* The problem:
An exact transcription of the lines from the one holding "Click the red heart icon inside the wheel" to the end of the entries below, and nothing more, is the required answer. Please omit the pictures.

* Input data:
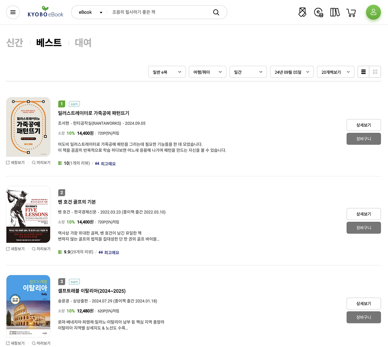The image size is (388, 347).
Task: Select list view display mode
Action: pos(363,72)
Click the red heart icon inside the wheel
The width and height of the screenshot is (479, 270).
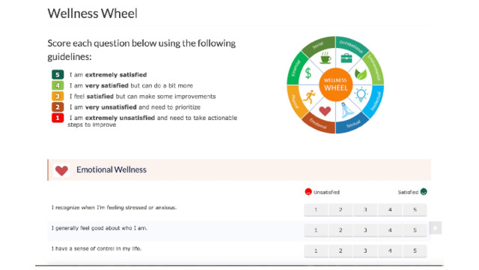(x=325, y=111)
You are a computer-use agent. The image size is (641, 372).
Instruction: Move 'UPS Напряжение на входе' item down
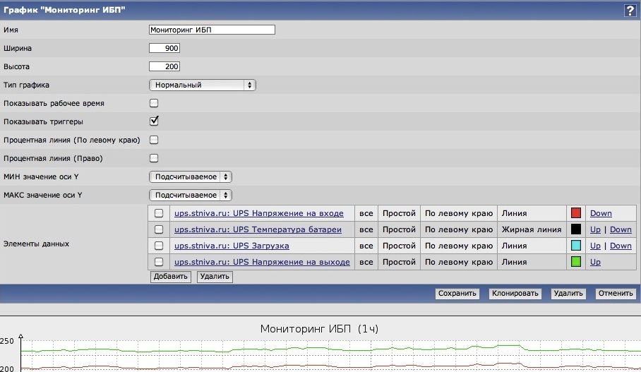coord(601,213)
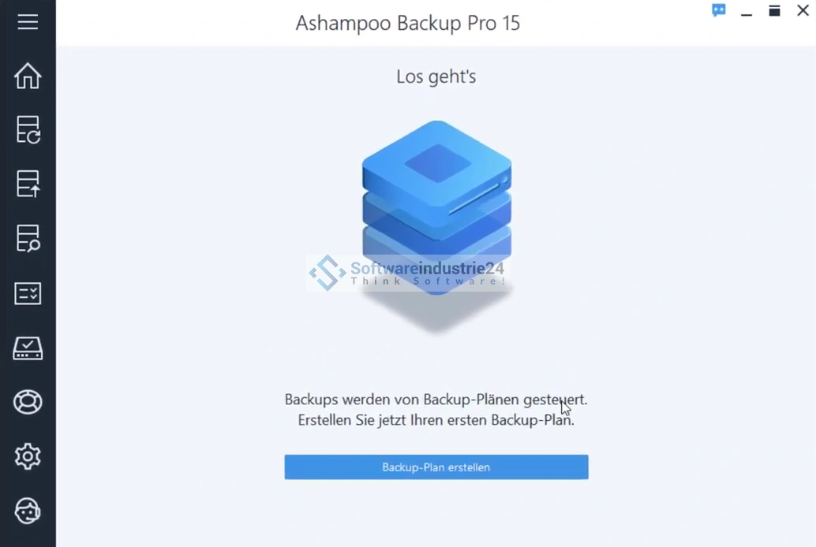Click the text about Backup-Plänen
The image size is (816, 547).
436,410
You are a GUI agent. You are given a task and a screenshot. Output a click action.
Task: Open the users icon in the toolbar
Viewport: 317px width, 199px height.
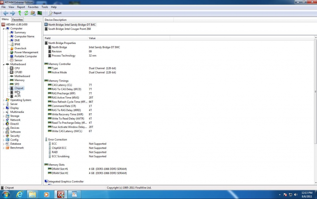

* Response to the task:
Click the red heart icon inside the wheel
The width and height of the screenshot is (479, 270).
(x=325, y=111)
You are a computer-use agent. The image size is (641, 372).
Instruction: Move 'UPS Напряжение на входе' item down
coord(601,213)
Click the text about Backup-Plänen
The image size is (816, 547).
436,410
You are a GUI agent. You are given a task and a screenshot. Output a click action.
Task: Open the users icon in the toolbar
Viewport: 317px width, 199px height.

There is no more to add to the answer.